Assignment: Exclude every picture. Output verbatim the lines from the one containing "Viewport: 1568px width, 680px" to the end of the data.

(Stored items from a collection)
------------------------------------

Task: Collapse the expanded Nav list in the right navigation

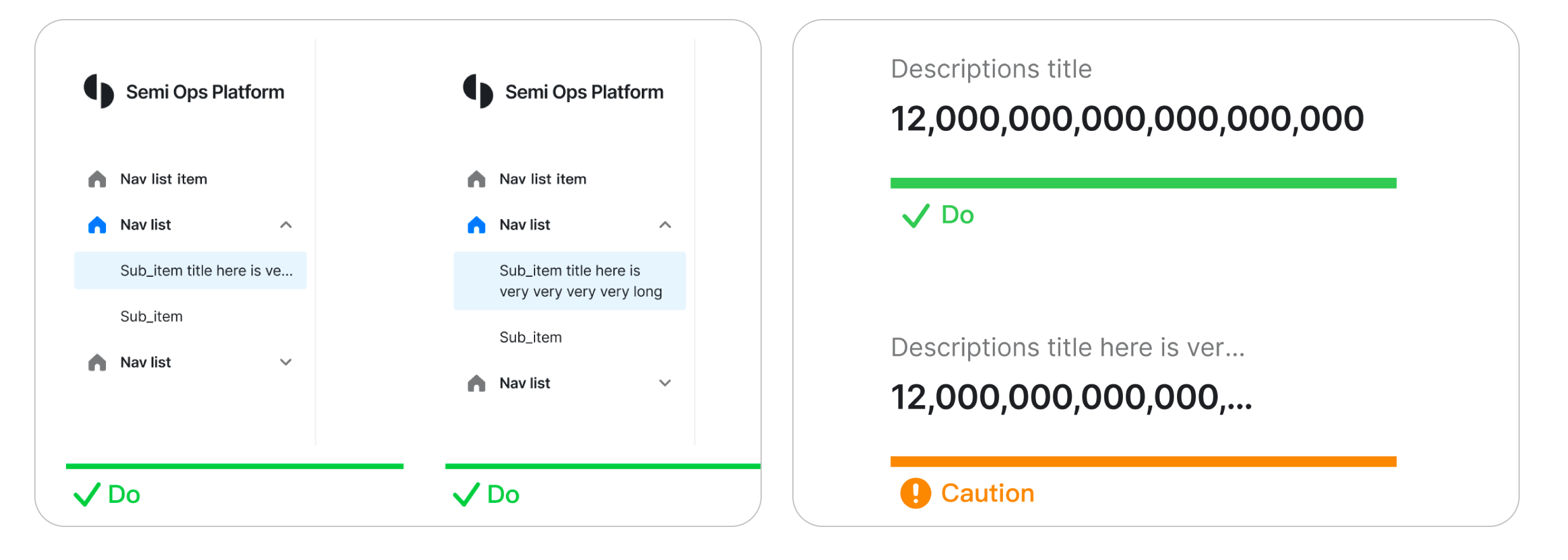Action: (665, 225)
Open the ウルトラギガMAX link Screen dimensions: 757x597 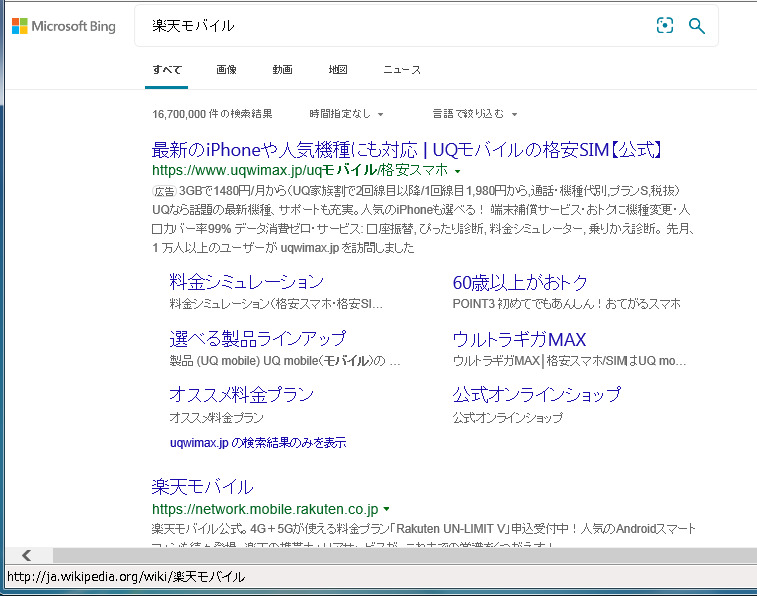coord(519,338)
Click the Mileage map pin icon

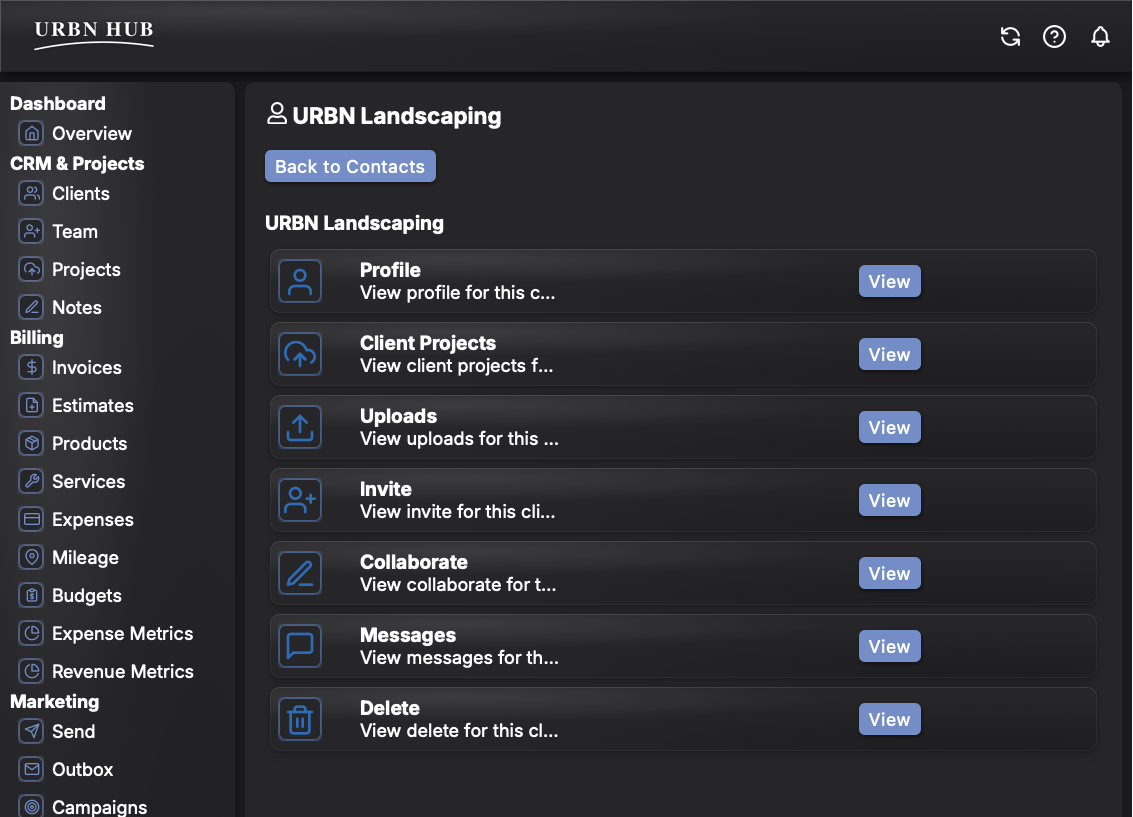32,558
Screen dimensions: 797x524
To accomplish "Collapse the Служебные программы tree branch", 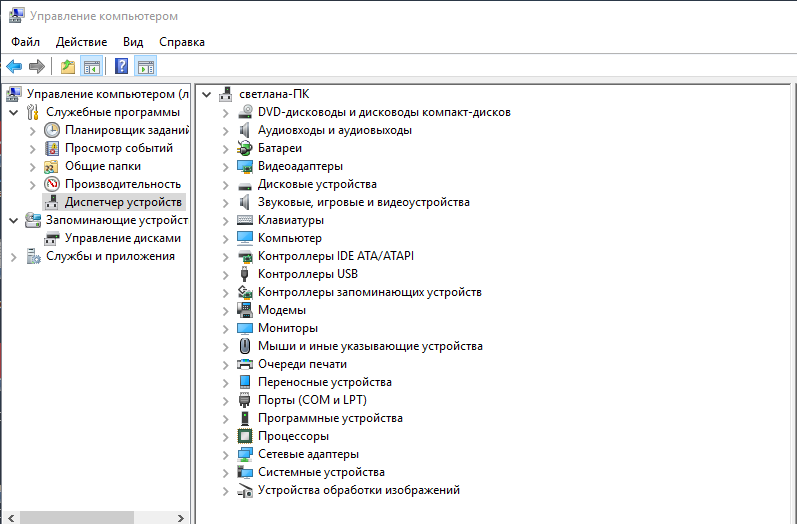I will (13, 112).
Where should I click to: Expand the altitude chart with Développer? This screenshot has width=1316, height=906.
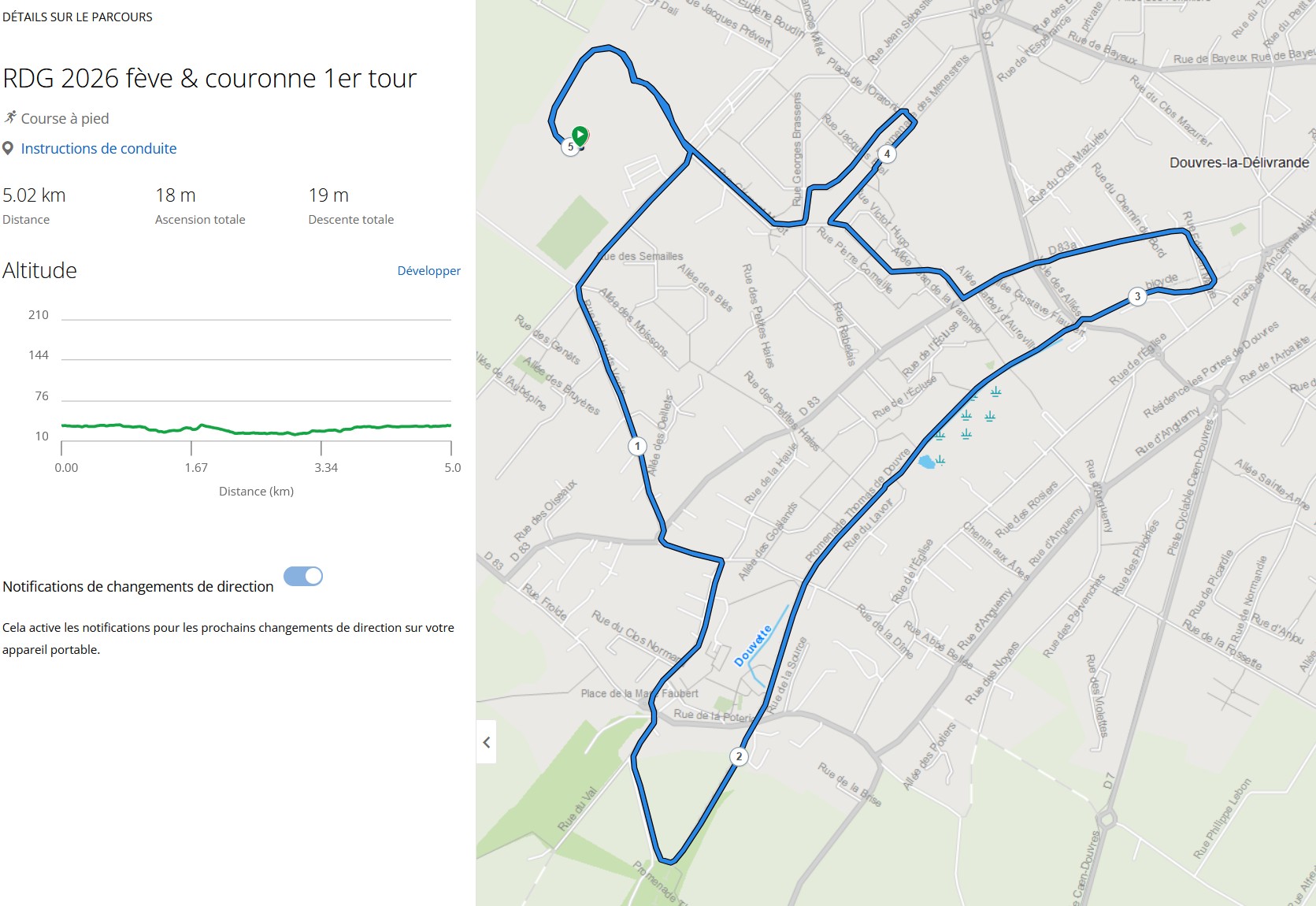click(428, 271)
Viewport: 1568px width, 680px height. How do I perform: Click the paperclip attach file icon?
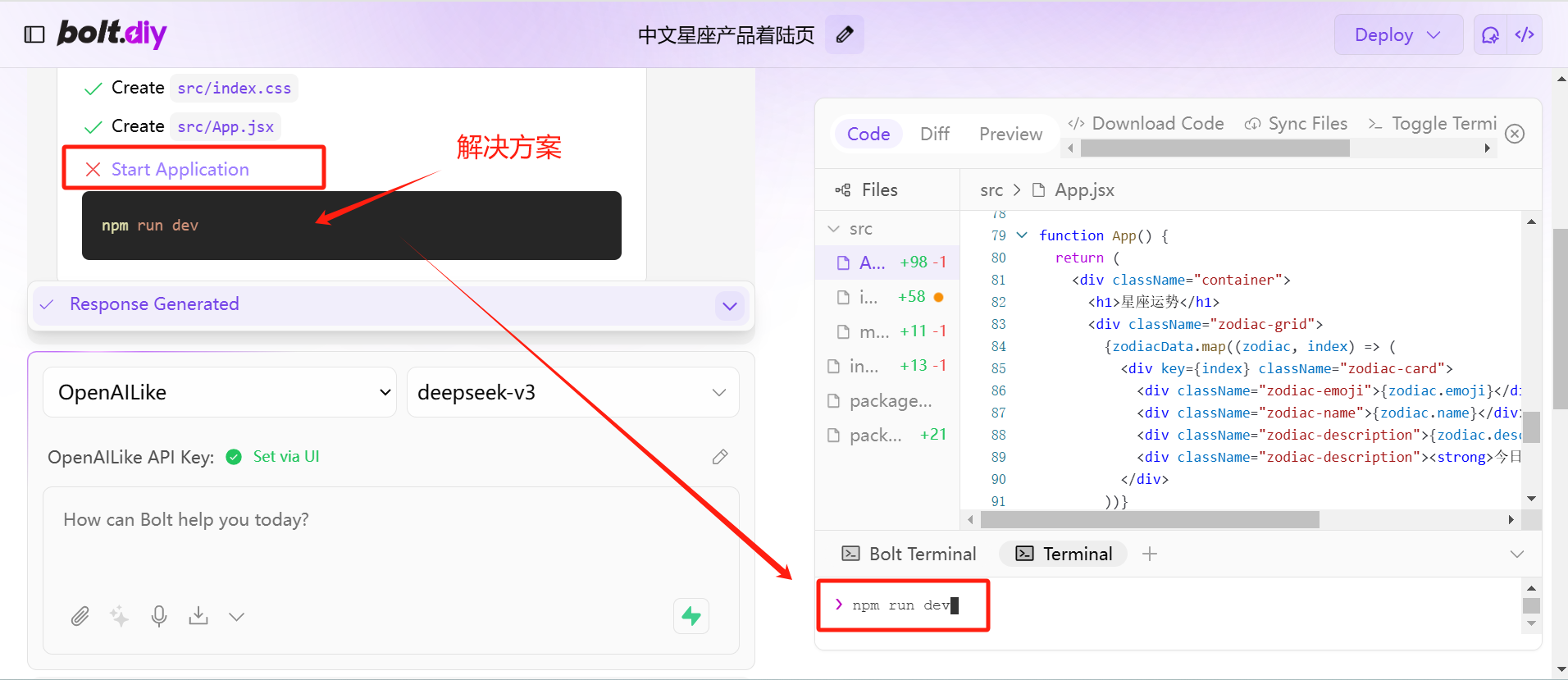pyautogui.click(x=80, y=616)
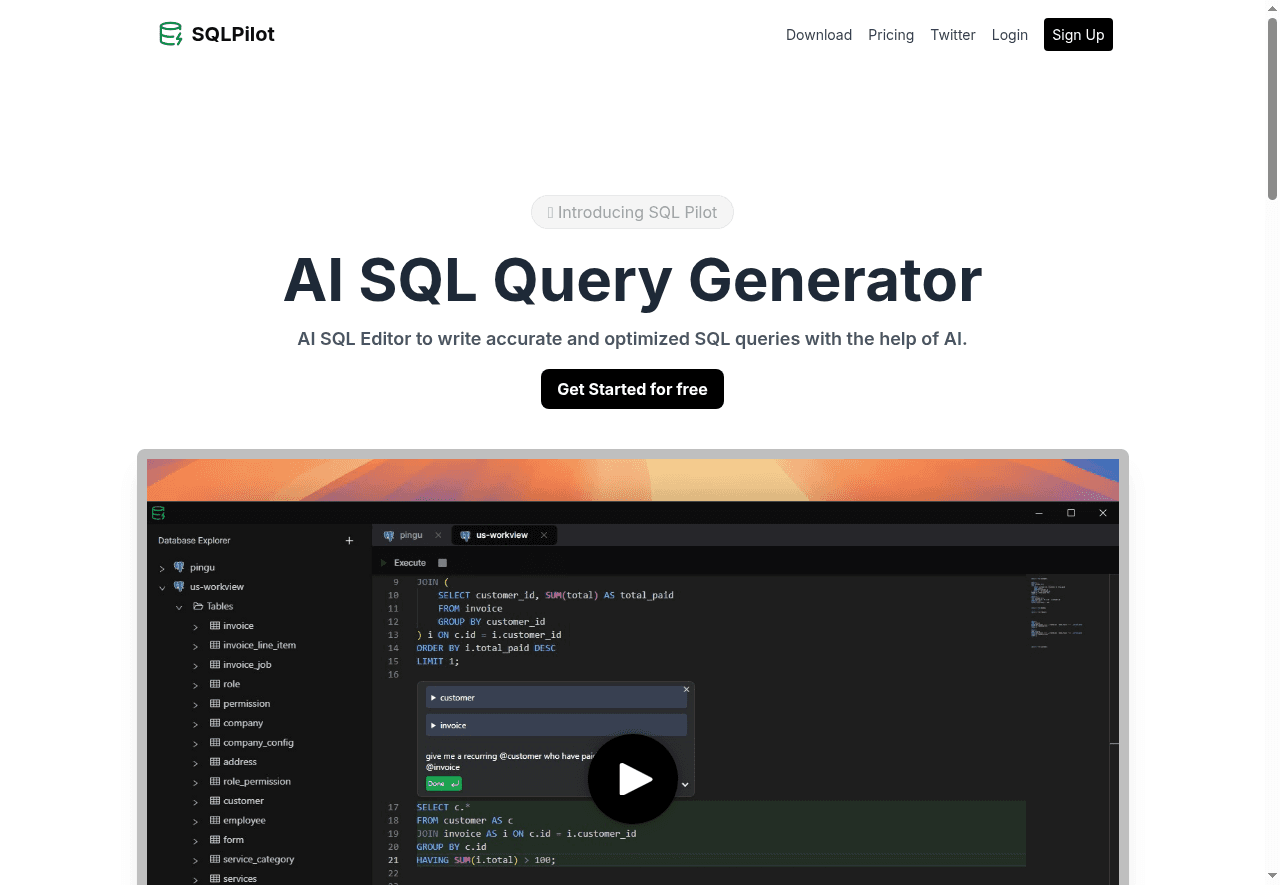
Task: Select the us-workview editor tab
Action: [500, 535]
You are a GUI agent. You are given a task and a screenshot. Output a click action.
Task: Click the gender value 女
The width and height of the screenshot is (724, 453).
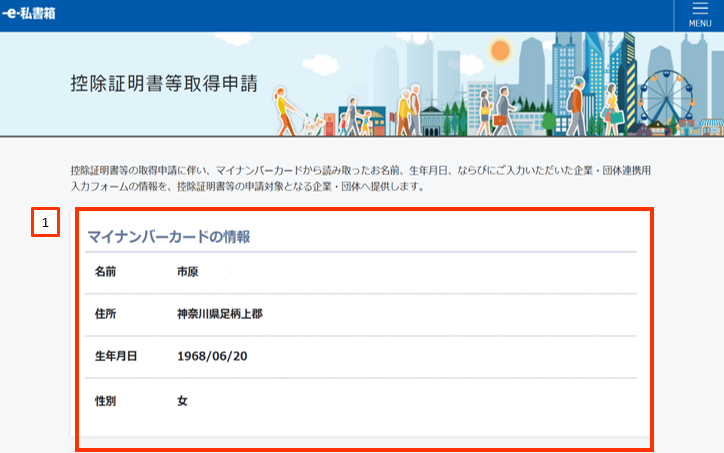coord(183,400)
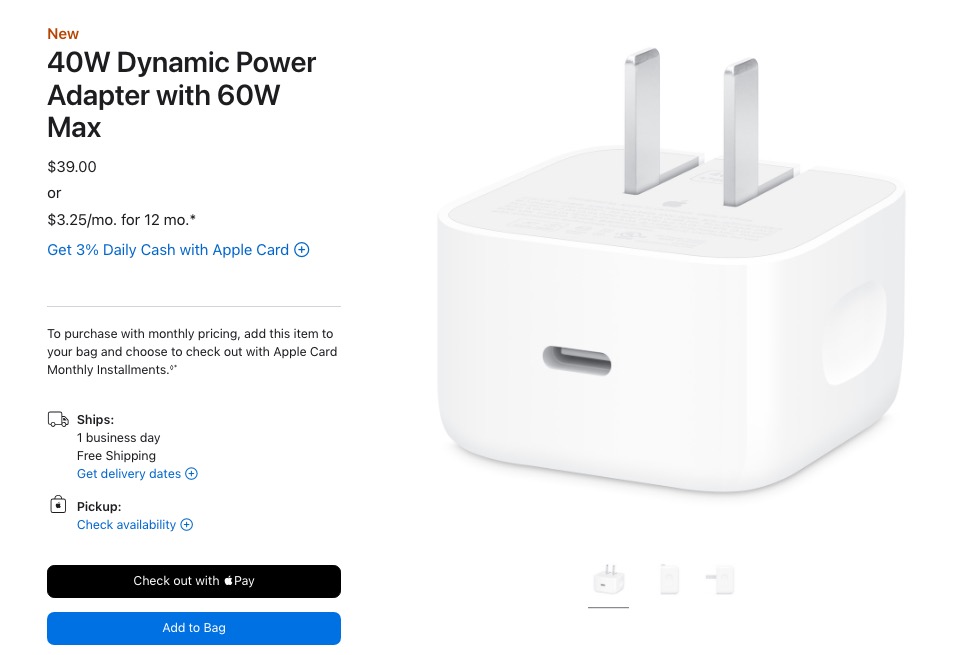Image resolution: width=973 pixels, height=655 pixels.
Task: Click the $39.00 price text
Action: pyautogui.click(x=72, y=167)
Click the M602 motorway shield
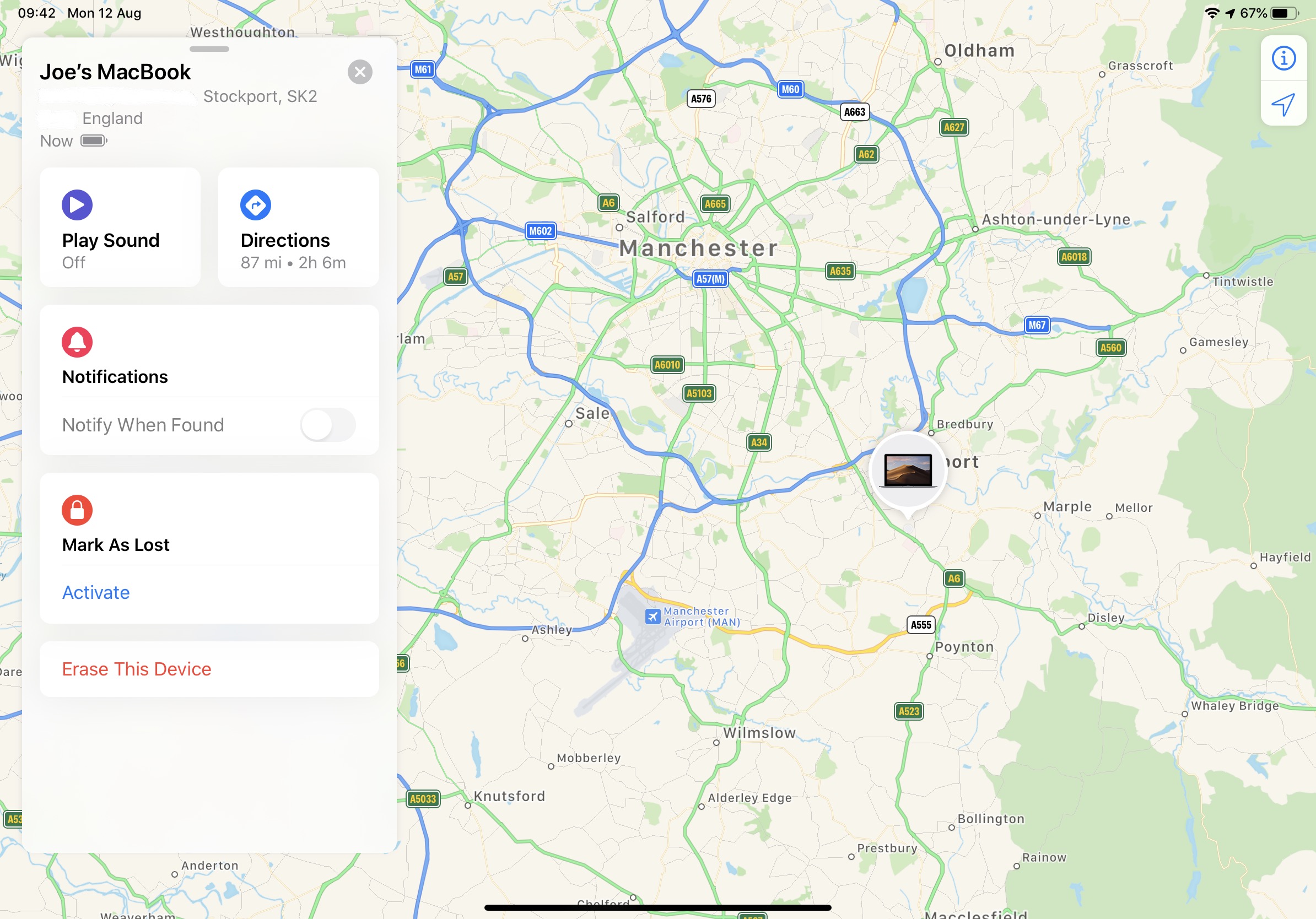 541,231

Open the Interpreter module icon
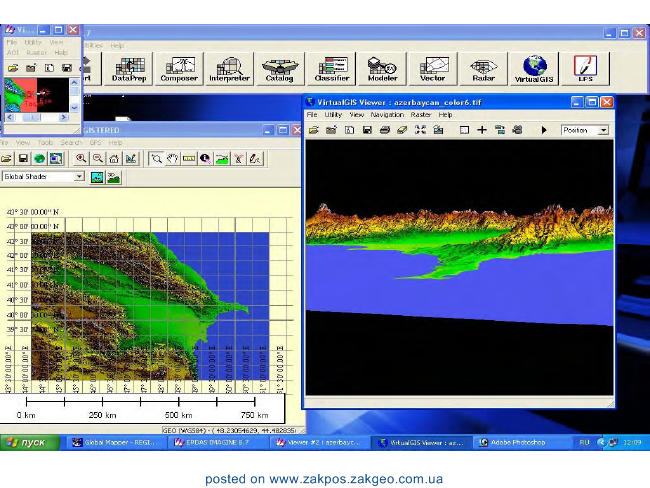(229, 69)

------------------------------------

Answer section:
Viewport: 1568px width, 680px height. How do I perform: Click the paperclip attach file icon?
pyautogui.click(x=80, y=616)
Task: Select the us-workview editor tab
Action: [500, 535]
You are a GUI agent. You are given a task and a screenshot. Output a click action.
Task: Click the gender value 女
The width and height of the screenshot is (724, 453).
coord(183,400)
Image resolution: width=973 pixels, height=655 pixels.
Task: Click the $39.00 price text
Action: pyautogui.click(x=72, y=167)
Click the M602 motorway shield
 541,231

Open the Interpreter module icon
(229, 69)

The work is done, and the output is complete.